== What to produce ==
Transcribe the records that follow, preserving every word.

Dataset entries

================================

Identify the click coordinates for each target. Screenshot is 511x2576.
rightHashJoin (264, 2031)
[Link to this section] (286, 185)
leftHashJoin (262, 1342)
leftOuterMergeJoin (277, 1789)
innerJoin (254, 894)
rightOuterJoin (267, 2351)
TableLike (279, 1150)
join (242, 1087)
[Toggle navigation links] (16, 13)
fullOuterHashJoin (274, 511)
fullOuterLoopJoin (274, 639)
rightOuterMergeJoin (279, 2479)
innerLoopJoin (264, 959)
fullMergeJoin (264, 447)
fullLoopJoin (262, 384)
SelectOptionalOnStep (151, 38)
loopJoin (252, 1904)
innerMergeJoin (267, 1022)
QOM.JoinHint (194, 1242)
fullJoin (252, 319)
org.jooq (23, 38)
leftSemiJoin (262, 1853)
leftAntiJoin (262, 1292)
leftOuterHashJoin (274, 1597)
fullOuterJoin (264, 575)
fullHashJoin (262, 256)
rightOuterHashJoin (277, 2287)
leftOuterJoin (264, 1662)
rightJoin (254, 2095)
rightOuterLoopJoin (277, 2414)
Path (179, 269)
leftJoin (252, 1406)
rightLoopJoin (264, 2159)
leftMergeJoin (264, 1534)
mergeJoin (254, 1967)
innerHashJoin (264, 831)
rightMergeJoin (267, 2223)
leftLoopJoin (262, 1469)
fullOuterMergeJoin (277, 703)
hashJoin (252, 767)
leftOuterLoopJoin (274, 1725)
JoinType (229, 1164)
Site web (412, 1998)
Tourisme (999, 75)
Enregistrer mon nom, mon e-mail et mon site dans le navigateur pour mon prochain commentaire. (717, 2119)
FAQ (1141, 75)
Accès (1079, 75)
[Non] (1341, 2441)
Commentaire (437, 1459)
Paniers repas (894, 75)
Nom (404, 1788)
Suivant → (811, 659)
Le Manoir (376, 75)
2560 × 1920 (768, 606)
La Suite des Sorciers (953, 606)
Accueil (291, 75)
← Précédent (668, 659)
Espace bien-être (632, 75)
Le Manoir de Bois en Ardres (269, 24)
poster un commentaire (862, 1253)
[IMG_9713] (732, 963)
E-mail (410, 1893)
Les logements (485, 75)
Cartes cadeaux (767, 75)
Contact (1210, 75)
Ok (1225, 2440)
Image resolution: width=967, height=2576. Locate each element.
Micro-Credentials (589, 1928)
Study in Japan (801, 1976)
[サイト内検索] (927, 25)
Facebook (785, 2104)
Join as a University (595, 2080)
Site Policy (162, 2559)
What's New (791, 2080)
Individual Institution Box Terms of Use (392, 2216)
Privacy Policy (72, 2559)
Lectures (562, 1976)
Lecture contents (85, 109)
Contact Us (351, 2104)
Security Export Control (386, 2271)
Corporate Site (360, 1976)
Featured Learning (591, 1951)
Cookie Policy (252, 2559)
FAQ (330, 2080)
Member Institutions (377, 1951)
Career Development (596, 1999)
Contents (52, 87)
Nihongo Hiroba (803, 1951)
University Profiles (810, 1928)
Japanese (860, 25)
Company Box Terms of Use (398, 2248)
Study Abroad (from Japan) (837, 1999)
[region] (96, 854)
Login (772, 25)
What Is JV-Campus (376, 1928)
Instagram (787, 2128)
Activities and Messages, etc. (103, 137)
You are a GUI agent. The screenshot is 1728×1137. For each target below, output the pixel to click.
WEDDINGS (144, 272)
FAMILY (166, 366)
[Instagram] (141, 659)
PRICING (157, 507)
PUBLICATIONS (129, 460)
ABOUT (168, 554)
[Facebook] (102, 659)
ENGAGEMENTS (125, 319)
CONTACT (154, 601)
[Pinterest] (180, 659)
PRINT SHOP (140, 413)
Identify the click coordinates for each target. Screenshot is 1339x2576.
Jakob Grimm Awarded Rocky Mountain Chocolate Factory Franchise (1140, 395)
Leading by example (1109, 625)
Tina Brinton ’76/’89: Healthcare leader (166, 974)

================================

== Written response ==
Identify the click coordinates for each target. Screenshot is 511x2576.
rightHashJoin (264, 2031)
[Link to this section] (286, 185)
leftHashJoin (262, 1342)
leftOuterMergeJoin (277, 1789)
innerJoin (254, 894)
rightOuterJoin (267, 2351)
TableLike (279, 1150)
join (242, 1087)
[Toggle navigation links] (16, 13)
fullOuterHashJoin (274, 511)
fullOuterLoopJoin (274, 639)
rightOuterMergeJoin (279, 2479)
innerLoopJoin (264, 959)
fullMergeJoin (264, 447)
fullLoopJoin (262, 384)
SelectOptionalOnStep (151, 38)
loopJoin (252, 1904)
innerMergeJoin (267, 1022)
QOM.JoinHint (194, 1242)
fullJoin (252, 319)
org.jooq (23, 38)
leftSemiJoin (262, 1853)
leftAntiJoin (262, 1292)
leftOuterHashJoin (274, 1597)
fullOuterJoin (264, 575)
fullHashJoin (262, 256)
rightOuterHashJoin (277, 2287)
leftOuterJoin (264, 1662)
rightJoin (254, 2095)
rightOuterLoopJoin (277, 2414)
Path (179, 269)
leftJoin (252, 1406)
rightLoopJoin (264, 2159)
leftMergeJoin (264, 1534)
mergeJoin (254, 1967)
innerHashJoin (264, 831)
rightMergeJoin (267, 2223)
leftLoopJoin (262, 1469)
fullOuterMergeJoin (277, 703)
hashJoin (252, 767)
leftOuterLoopJoin (274, 1725)
JoinType (229, 1164)
Site web (412, 1998)
Tourisme (999, 75)
Enregistrer mon nom, mon e-mail et mon site dans le navigateur pour mon prochain commentaire. (717, 2119)
FAQ (1141, 75)
Accès (1079, 75)
[Non] (1341, 2441)
Commentaire (437, 1459)
Paniers repas (894, 75)
Nom (404, 1788)
Suivant → (811, 659)
Le Manoir (376, 75)
2560 × 1920 (768, 606)
La Suite des Sorciers (953, 606)
Accueil (291, 75)
← Précédent (668, 659)
Espace bien-être (632, 75)
Le Manoir de Bois en Ardres (269, 24)
poster un commentaire (862, 1253)
[IMG_9713] (732, 963)
E-mail (410, 1893)
Les logements (485, 75)
Cartes cadeaux (767, 75)
Contact (1210, 75)
Ok (1225, 2440)
Image resolution: width=967, height=2576. Locate each element.
Micro-Credentials (589, 1928)
Study in Japan (801, 1976)
[サイト内検索] (927, 25)
Facebook (785, 2104)
Join as a University (595, 2080)
Site Policy (162, 2559)
What's New (791, 2080)
Individual Institution Box Terms of Use (392, 2216)
Privacy Policy (72, 2559)
Lectures (562, 1976)
Lecture contents (85, 109)
Contact Us (351, 2104)
Security Export Control (386, 2271)
Corporate Site (360, 1976)
Featured Learning (591, 1951)
Cookie Policy (252, 2559)
FAQ (330, 2080)
Member Institutions (377, 1951)
Career Development (596, 1999)
Contents (52, 87)
Nihongo Hiroba (803, 1951)
University Profiles (810, 1928)
Japanese (860, 25)
Company Box Terms of Use (398, 2248)
Study Abroad (from Japan) (837, 1999)
[region] (96, 854)
Login (772, 25)
What Is JV-Campus (376, 1928)
Instagram (787, 2128)
Activities and Messages, etc. (103, 137)
You are a GUI agent. The screenshot is 1728×1137. For each target below, output the pixel to click.
WEDDINGS (144, 272)
FAMILY (166, 366)
[Instagram] (141, 659)
PRICING (157, 507)
PUBLICATIONS (129, 460)
ABOUT (168, 554)
[Facebook] (102, 659)
ENGAGEMENTS (125, 319)
CONTACT (154, 601)
[Pinterest] (180, 659)
PRINT SHOP (140, 413)
Identify the click coordinates for each target. Screenshot is 1339x2576.
Jakob Grimm Awarded Rocky Mountain Chocolate Factory Franchise (1140, 395)
Leading by example (1109, 625)
Tina Brinton ’76/’89: Healthcare leader (166, 974)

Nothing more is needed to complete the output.